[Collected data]

*** Begin section ***

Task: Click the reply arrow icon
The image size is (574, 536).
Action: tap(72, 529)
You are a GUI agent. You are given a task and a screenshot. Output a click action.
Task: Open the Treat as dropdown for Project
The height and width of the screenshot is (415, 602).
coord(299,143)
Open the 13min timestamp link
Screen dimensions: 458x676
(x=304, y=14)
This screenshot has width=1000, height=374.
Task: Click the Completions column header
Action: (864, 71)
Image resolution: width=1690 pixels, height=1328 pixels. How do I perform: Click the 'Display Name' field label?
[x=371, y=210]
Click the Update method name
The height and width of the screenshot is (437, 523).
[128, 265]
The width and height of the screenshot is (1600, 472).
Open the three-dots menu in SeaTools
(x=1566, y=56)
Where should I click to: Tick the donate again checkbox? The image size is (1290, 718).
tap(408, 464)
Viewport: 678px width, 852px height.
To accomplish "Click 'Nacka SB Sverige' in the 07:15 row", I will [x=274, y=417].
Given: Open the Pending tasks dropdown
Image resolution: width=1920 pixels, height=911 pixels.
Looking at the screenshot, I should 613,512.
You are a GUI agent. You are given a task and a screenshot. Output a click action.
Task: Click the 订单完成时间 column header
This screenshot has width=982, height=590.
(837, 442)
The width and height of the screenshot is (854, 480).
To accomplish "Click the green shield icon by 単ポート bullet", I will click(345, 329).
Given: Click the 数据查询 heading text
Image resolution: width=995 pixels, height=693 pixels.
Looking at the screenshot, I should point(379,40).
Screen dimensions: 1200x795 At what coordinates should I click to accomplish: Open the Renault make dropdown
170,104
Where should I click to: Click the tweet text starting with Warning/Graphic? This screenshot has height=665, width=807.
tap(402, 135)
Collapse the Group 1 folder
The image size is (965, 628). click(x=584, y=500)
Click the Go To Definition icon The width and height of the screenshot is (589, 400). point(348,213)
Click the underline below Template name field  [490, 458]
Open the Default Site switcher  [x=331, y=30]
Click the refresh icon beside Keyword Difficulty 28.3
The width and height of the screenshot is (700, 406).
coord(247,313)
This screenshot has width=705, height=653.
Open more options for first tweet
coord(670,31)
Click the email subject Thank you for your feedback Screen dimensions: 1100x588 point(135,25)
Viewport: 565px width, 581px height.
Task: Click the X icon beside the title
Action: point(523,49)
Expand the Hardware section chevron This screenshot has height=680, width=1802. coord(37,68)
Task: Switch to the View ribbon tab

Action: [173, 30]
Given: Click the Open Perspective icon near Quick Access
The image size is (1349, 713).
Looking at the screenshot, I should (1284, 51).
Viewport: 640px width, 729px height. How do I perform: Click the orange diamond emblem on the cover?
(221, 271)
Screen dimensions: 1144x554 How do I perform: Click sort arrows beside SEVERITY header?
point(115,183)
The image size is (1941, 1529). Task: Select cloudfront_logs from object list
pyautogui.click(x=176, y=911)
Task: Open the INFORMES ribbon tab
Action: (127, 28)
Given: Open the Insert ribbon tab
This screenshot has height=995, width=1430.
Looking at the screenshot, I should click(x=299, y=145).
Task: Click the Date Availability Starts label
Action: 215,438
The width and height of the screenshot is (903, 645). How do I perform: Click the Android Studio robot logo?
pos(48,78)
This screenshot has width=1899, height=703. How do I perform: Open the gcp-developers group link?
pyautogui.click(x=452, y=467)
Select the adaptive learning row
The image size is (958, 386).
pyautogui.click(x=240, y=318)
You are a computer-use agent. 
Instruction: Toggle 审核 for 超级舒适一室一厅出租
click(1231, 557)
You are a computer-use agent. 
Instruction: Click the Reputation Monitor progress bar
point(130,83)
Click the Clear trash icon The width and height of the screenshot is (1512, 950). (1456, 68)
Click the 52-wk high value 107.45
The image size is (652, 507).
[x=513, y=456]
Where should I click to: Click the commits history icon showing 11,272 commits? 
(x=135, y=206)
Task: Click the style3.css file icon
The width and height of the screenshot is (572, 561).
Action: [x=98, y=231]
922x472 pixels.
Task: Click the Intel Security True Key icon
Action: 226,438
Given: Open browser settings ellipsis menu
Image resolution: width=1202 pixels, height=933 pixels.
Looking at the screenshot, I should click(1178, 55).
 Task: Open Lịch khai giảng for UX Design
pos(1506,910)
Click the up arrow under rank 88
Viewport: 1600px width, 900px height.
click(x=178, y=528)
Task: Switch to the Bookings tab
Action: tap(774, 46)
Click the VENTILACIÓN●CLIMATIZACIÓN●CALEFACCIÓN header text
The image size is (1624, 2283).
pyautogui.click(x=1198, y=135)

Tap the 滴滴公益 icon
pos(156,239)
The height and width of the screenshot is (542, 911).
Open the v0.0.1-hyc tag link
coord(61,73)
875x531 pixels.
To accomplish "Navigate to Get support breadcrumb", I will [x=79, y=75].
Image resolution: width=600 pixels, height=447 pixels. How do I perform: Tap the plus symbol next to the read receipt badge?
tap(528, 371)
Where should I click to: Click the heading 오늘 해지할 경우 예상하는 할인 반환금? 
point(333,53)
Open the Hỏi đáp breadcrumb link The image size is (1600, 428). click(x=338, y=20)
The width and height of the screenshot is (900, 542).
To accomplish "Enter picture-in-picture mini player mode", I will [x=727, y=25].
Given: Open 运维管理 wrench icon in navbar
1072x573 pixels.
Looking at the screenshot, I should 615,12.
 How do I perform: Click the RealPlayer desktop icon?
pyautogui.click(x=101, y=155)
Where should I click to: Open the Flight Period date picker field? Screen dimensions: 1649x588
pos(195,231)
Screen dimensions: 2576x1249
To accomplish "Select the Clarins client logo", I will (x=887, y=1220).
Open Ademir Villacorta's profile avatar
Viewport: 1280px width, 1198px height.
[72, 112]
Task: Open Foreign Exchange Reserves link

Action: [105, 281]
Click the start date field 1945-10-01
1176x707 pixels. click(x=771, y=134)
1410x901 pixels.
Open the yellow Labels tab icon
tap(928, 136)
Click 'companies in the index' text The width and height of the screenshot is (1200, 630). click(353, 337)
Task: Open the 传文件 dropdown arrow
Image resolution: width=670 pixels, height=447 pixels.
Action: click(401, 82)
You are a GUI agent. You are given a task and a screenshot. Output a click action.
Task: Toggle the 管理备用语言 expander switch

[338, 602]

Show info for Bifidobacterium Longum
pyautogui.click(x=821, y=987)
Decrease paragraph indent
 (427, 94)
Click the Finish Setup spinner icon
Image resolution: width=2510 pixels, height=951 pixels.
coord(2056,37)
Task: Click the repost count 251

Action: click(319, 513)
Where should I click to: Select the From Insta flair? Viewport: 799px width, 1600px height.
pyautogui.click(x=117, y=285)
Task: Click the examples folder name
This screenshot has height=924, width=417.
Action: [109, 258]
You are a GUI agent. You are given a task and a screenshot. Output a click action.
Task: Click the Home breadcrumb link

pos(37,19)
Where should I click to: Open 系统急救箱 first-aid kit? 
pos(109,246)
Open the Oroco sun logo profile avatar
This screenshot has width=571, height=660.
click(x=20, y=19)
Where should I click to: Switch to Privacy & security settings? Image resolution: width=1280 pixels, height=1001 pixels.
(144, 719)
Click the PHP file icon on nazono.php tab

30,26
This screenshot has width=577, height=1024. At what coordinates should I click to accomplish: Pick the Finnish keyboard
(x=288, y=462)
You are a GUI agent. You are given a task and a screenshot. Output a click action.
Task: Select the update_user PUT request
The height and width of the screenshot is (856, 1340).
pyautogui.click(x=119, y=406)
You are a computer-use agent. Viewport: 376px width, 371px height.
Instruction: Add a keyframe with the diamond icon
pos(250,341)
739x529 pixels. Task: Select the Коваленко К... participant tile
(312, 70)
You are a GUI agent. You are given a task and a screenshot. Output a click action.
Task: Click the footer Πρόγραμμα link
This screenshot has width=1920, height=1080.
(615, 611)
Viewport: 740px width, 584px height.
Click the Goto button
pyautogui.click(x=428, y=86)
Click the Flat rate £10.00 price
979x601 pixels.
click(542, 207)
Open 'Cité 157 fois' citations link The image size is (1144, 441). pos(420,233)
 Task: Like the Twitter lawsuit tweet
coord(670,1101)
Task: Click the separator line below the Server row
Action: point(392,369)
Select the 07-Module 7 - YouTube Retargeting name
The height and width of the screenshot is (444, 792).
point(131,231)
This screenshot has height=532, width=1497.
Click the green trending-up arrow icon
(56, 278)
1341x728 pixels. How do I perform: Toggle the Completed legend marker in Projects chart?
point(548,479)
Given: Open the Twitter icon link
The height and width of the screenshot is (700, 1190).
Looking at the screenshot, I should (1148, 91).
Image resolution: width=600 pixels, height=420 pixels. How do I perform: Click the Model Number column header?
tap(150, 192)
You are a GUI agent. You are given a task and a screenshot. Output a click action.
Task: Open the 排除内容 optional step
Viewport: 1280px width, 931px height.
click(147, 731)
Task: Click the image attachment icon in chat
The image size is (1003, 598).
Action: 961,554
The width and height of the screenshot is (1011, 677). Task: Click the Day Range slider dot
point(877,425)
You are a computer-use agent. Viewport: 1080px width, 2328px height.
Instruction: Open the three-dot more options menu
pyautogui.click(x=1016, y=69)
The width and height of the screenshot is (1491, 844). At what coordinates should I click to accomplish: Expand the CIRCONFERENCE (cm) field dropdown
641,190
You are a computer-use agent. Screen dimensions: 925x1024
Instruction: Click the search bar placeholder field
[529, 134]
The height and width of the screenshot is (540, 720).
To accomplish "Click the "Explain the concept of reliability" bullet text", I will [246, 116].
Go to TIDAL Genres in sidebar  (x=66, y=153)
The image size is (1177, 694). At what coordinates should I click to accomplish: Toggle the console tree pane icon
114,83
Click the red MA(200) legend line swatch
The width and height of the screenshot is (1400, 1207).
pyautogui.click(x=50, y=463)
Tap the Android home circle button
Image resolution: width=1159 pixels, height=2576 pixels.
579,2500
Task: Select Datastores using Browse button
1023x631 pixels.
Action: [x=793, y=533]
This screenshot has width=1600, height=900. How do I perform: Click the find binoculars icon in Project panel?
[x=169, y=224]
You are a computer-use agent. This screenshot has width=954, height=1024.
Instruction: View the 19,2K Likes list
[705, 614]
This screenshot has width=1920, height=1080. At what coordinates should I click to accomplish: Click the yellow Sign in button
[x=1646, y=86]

*** End section ***

• **Work request**:
Where the string "bullet" turns up in a line of the data above, copy that whole line.

• **Solved exercise**:
To accomplish "Click the green shield icon by 単ポート bullet", I will click(345, 329).
To accomplish "Click the "Explain the concept of reliability" bullet text", I will [246, 116].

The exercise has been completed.